## Begin RECORDS FOR THIS TASK

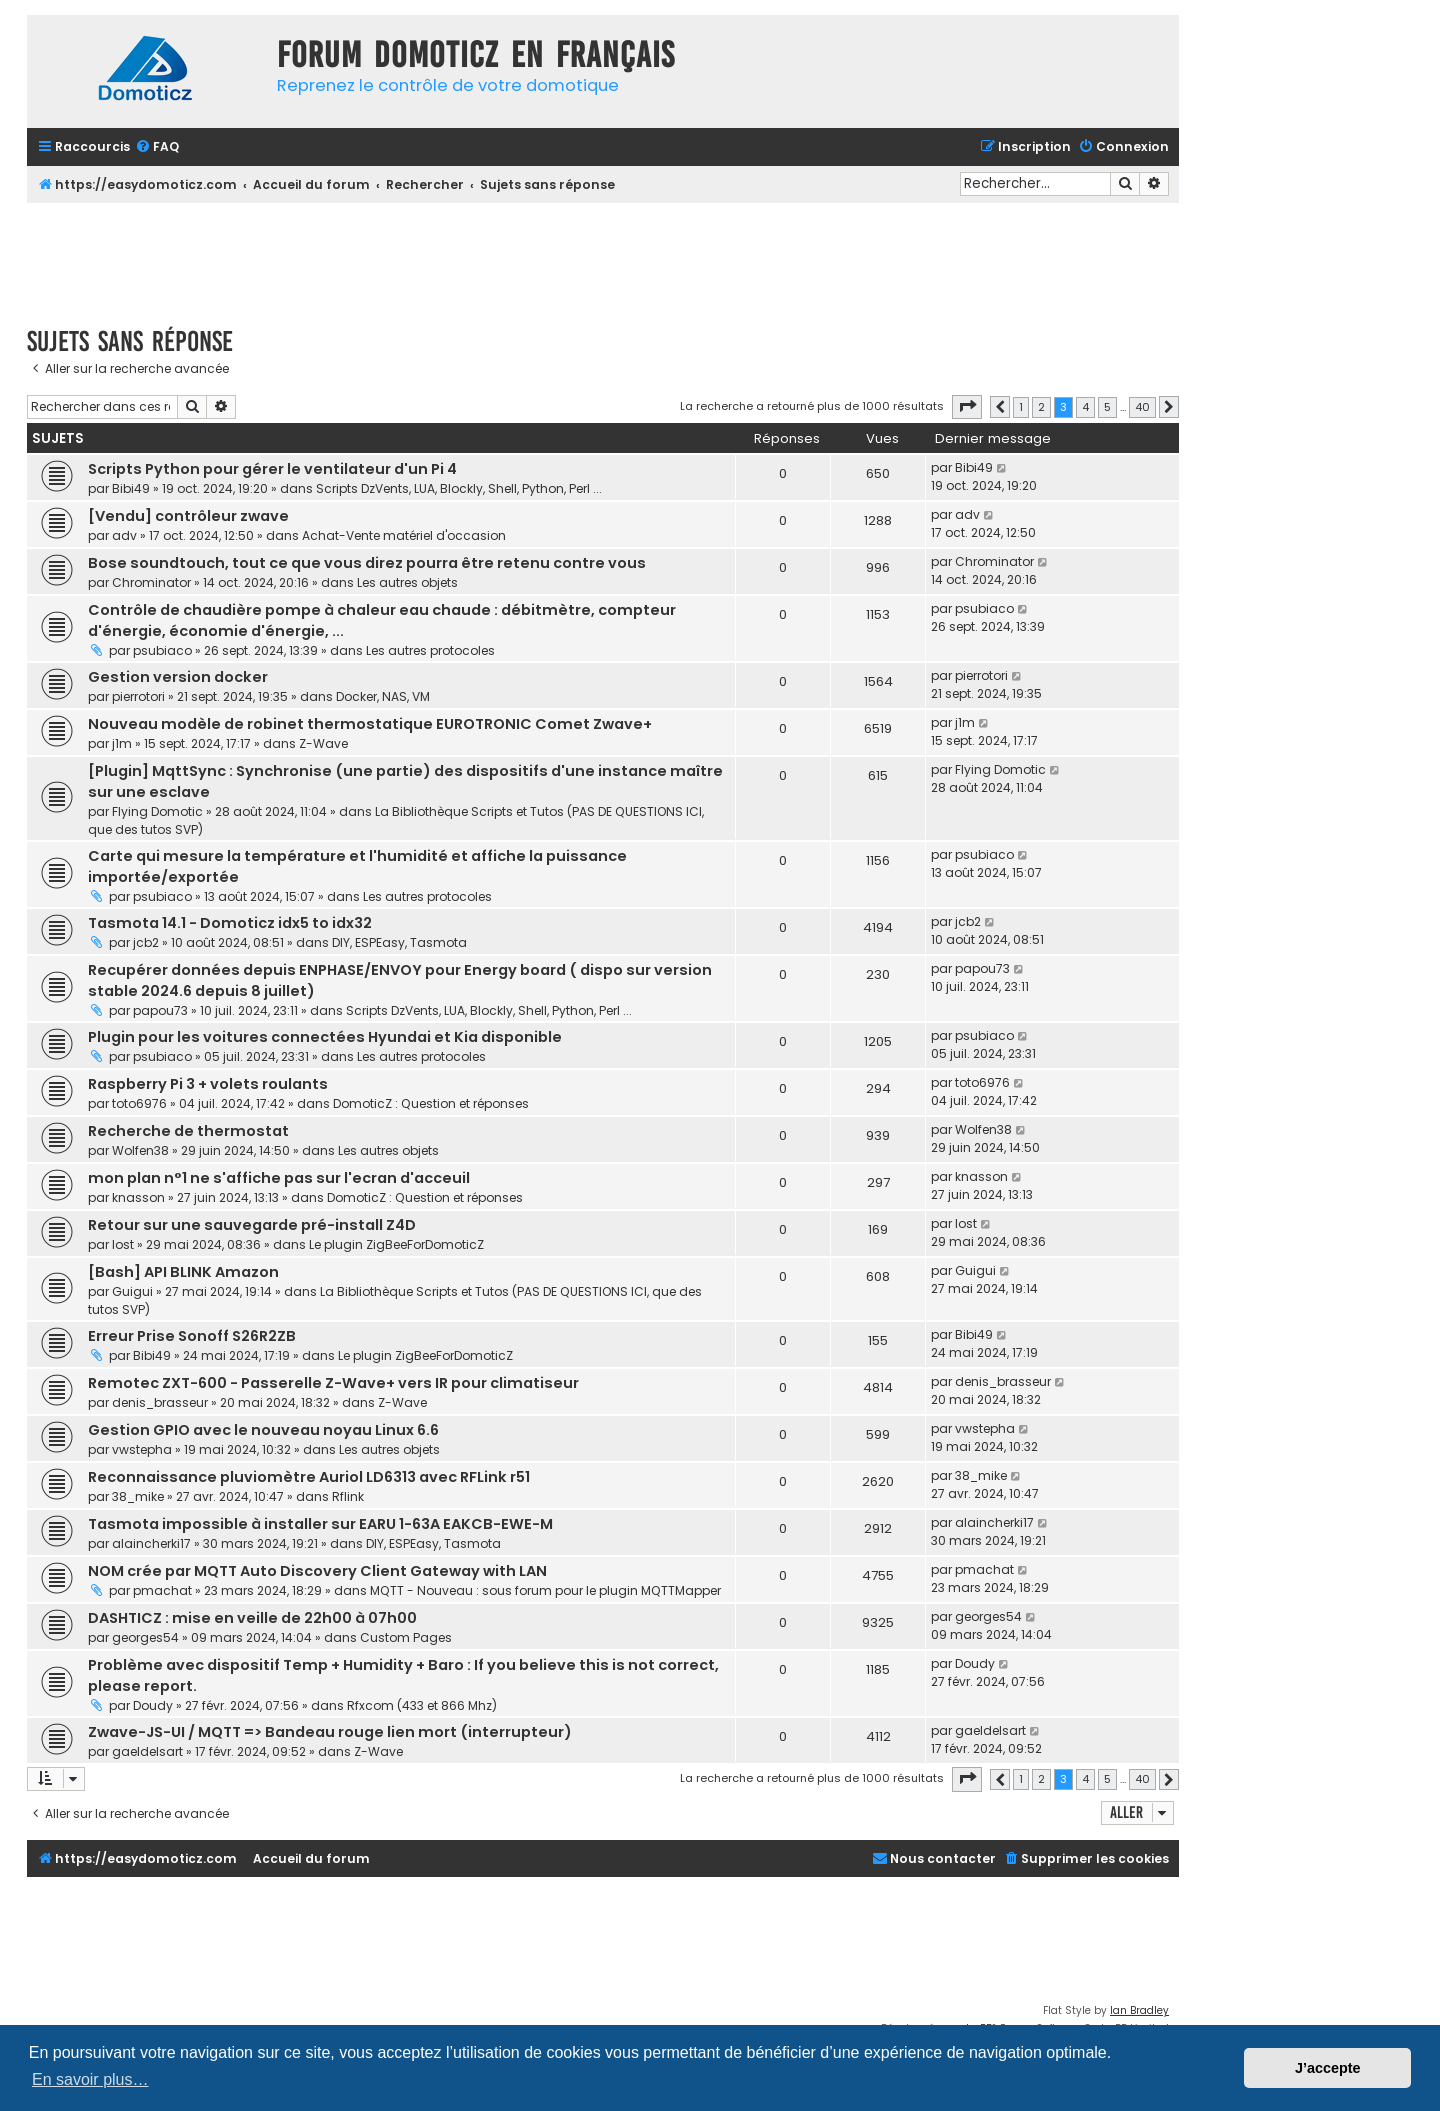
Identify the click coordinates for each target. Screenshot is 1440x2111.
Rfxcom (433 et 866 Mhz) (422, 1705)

## End RECORDS FOR THIS TASK
## Begin RECORDS FOR THIS TASK

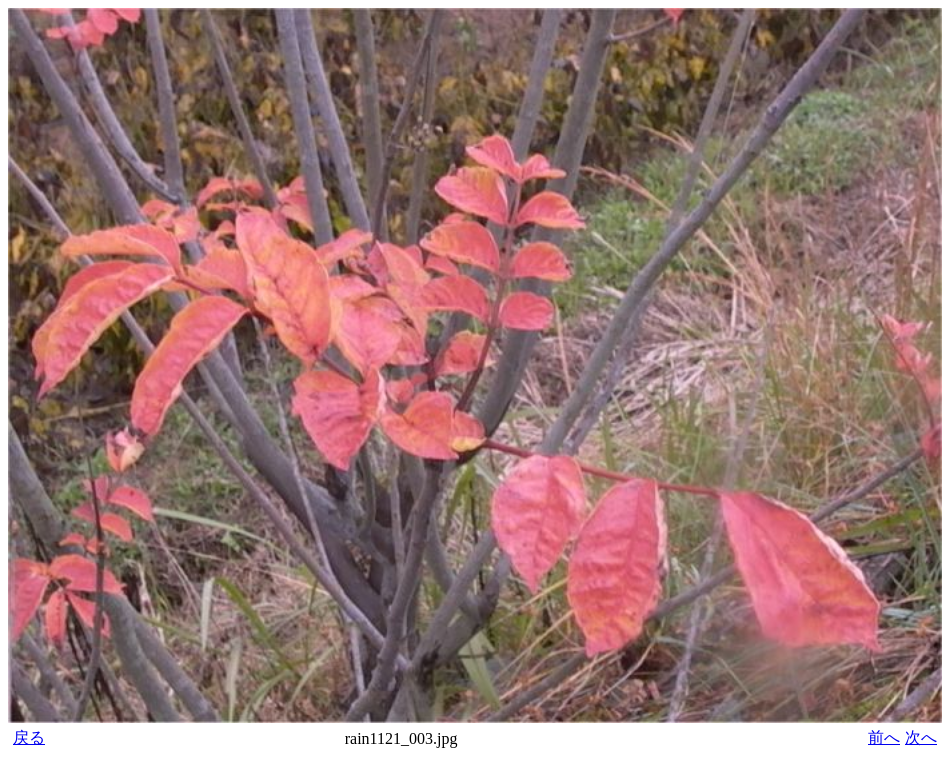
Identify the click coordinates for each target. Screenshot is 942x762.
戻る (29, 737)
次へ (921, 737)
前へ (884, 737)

## End RECORDS FOR THIS TASK

Echo the rows starting at the line containing "Screenshot is 1440x2111." and ending at the line containing "Rfxcom (433 et 866 Mhz) (422, 1705)", both included, and nothing else.

Identify the click coordinates for each target. Screenshot is 1440x2111.
Rfxcom (433 et 866 Mhz) (422, 1705)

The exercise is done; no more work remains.